By Douglas Heck, PhD Licensed Psychologist, and Tess Sierzant, MS, RN, ACNS-BC, CNRN

Seeking and maintaining effective epilepsy care is a different experience for everyone. For some, it’s a very straightforward process of working with a physician and staying on medication that brings about good seizure control. For others, it’s a very long and at times frustrating process, one that involves several providers, multiple medication trials, managing side effects, discussion of additional treatment options, and addressing the multiple psychosocial difficulties that often occur in epilepsy. To help improve your care, it’s important to expand epilepsy care beyond medication and medical treatment. For people with epilepsy (PWE) well as their family members, it’s important to work with one’s medical team on how to maintain good mental health, reduce social isolation, develop important relationships, and improve quality of life while at the same time maximizing one’s seizure control.

Mental health is a very, very, important part of epilepsy care. This applies to PWE as well as family members. Epilepsy doesn’t just happen to the person who has the seizures. Maintaining good mental health should be a goal in all epilepsy care. Depression is especially prevalent in people with epilepsy, occurring perhaps as often as 1 in 5 in their lifetime1. Common symptoms of depression include sadness, irritability, social withdrawal, apathy, inactivity, pessimism, loss of hope, and sometimes suicidal ideation. In children depression tends to cause behavioral changes, loss of interest in friends, poor school performance, and variable sleep/eating patterns. Anxiety in PWE is also common and is associated with fear, avoidance, lack of confidence, and poor sleep. PWE often need to try different medications and treatment interventions. During this process, they sometimes can develop cognitive difficulties including memory and learning problems. Both children and adults can become quite discouraged by this if they do not seek out some ways of changing it or compensating for it. This can lead children to not do as well in school and adults to struggle in their employment and other important life activities.

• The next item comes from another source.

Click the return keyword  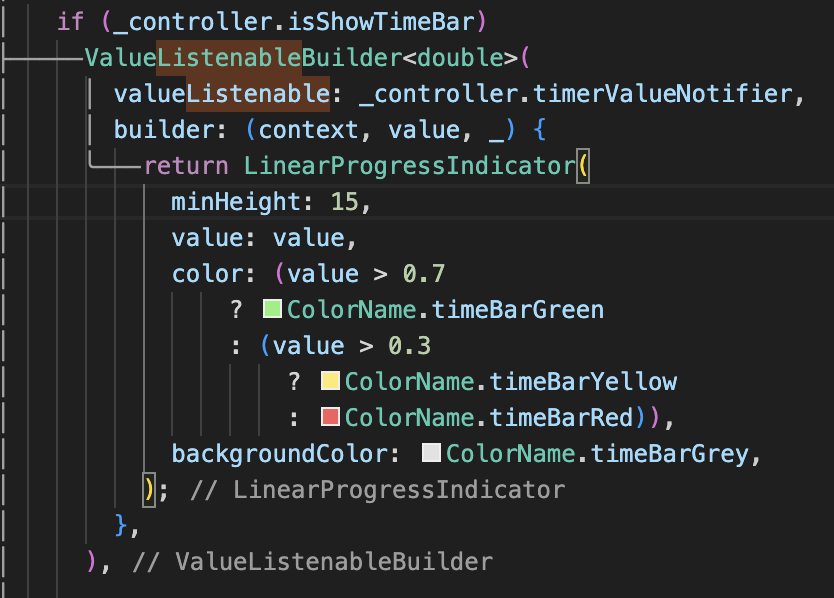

There are also a number of important social issues involved in epilepsy care. These include social isolation, unsatisfactory school performance, limited transportation options, and unemployment. Other very important social issues include financial strain, being subject to racism, one’s gender, inadequate housing, and access to healthy food, education, and social support networks2. Time may be tight during your doctors’ appointments, with the focus on your seizures and medication side effects. But it is also key for you to bring forward concerns you have regarding any of these social issues that may be causing you stress. Have your questions written down and ready. Your doctor or others on the medical team may be able to direct you to resources that can help.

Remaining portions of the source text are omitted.